I finally made it to the aid station at Deer Pass Trail as the sun was going down. I was feeling pretty defeated at this point. 130 some miles in and my feet were hurting. I needed a nap (20 minutes) because the heat and dryness drained me in that last section. We took maybe 40+ minutes here before setting out towards Sedona. At the aid, it took me another 15 minutes to find the course as the aid station volunteers helped me navigate as it was “pitch black” out there. With no pacer and the light of my headlamp, I set out to Sedona.
Sedona was a major section for me. I knew if I could reach Sedona in one piece, I could push myself to the finish. Plus Sedona was always such a magical place from my childhood. There is a special energy/mystical power to Sedona. I cannot describe it but it feels warm and floaty. This would be about a 15 mile stretch.
I had to stop a couple times to make sure I was following the course as the markers were hard to see on the silty sandy trail. I soon lost grip on a slope I thought was flat and fell hard onto my right hip. I bruised my hip, my knee, scraped my chin to where I thought I needed stitches and my hands. It was a wake-up call.
After my wake-up call, I tried to push on. It was hard. I soon crossed a road and then up the mountains we went. I passed one runner at the top and he looked like a zombie. His Pacer just getting him to move forward. I kept on my fast hiking and running pace into the night. Eventually, I found myself at the airport and into the airport loop. This loop seemed to go forever and it was here that the cool of the night was amazing. I felt alive. Something about the Sedona magic made me crush this section. Lots of fast miles. I did get turned around once, but course-corrected quickly. After looping through the Airport loop, you end up by some homes and a park way high-up-where I was able to see downtown Sedona from the mountain top. Lots of descending and going uphill then more descending. My feet hurt but I somehow pushed through the pain here.
I fueled well through here; eating lots of Ucan Edge Fels, Egels, Ucan energy, Spring Energy gels and lots of water. My headlamp died in this section but luckily I had a back-up.

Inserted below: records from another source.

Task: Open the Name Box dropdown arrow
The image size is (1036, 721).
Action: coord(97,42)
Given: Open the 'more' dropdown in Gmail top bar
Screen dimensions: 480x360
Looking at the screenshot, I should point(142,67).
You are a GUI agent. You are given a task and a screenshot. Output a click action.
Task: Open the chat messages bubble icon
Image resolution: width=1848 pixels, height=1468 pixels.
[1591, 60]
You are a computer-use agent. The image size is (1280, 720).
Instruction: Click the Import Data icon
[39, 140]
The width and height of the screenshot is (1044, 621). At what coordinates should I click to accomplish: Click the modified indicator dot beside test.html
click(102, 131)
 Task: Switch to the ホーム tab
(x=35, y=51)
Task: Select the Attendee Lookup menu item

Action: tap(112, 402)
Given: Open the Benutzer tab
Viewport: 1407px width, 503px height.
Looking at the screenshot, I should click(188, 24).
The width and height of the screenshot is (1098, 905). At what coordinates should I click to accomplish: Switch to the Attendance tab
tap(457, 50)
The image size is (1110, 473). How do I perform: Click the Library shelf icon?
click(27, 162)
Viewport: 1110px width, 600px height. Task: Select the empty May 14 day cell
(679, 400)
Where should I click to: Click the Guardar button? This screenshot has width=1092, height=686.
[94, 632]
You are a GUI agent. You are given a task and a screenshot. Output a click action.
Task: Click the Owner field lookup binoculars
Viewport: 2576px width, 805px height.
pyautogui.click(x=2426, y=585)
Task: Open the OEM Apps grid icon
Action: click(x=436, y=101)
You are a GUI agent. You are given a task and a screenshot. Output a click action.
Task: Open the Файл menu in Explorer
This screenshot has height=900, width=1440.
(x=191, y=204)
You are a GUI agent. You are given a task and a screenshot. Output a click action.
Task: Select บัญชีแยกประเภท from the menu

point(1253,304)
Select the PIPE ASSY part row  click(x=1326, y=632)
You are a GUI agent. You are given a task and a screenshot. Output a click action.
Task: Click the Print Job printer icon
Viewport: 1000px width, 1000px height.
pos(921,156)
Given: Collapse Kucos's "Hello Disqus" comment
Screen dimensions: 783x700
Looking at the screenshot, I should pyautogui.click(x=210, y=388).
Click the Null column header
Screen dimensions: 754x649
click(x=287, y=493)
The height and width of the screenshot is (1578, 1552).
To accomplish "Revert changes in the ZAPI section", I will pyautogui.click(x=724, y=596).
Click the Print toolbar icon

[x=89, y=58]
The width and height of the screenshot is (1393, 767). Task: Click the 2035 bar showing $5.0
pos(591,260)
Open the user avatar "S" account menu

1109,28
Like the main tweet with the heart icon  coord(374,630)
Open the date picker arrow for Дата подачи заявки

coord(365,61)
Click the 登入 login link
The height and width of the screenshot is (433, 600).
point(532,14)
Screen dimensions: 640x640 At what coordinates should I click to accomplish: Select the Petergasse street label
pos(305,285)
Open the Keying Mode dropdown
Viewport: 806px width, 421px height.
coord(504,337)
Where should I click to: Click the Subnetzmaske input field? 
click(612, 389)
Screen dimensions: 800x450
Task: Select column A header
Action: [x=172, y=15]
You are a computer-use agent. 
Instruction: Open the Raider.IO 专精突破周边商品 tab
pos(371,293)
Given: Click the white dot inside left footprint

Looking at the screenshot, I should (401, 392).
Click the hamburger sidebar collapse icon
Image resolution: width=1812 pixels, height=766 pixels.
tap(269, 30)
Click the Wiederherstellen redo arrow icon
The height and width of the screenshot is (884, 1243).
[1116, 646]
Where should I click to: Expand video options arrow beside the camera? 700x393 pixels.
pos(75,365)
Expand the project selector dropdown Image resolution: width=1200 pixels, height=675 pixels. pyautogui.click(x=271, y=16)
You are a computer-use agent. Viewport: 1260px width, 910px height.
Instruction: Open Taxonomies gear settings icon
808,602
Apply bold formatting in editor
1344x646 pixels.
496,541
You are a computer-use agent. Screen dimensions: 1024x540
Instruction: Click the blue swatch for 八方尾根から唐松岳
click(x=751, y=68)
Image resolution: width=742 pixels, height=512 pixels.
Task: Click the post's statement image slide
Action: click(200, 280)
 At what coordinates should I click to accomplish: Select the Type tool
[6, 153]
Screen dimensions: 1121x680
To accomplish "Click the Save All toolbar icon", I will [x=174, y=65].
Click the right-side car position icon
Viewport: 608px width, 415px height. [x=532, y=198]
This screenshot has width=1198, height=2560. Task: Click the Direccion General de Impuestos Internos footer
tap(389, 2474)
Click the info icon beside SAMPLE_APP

Finally I hit the road sections of Sedona. I hammered the road sections and then they take you back onto a trail. This trail section was tough to follow at night. I had to stop a lot to make sure I was on track. You even go under a cool tunnel. Then I hit the church and finally the Sedona aid station.
It was around 2-3am at this point. I felt alive. Lucid and strong. We got my feet looked at here, I refueled some more and had to carry my essential “cold weather gear” as this next section was a 16 mile stretch to Schnenbly Hill and then another 10.5 to Munds Park before seeing my Lobster Mobster Crew of Ashlee and my Dad. This was the initial ascent onto the Coconino Plateau. From Sedona to Schnenbly Hill was my favorite stretch of the race. I went back out into the night. It was this 3 am to 5am stretch that was hard. 2 nights into the race and this is where your mind tries to play tricks. It was chilly here but I felt right at home. 40’s at night feels amazing if you ask me. The wind whipping around. Finally just as the sun started to light-up the sky around 5:30am, I was to the river and to Casner Mountain climb. First I hear rushing water. Then I get to the gorge and it is like out of Ithaca, NY. Water everywhere, lush greenery. It was an incredible park. They had some water stashed here, so I filled up my bottles. Took a bathroom pit stop at a porto-potty and down I went. Running through the red rocks and lush greenery was like out of a scene of Tomb Raider. There was a big river crossing here and it felt nice to get the sore feet wet.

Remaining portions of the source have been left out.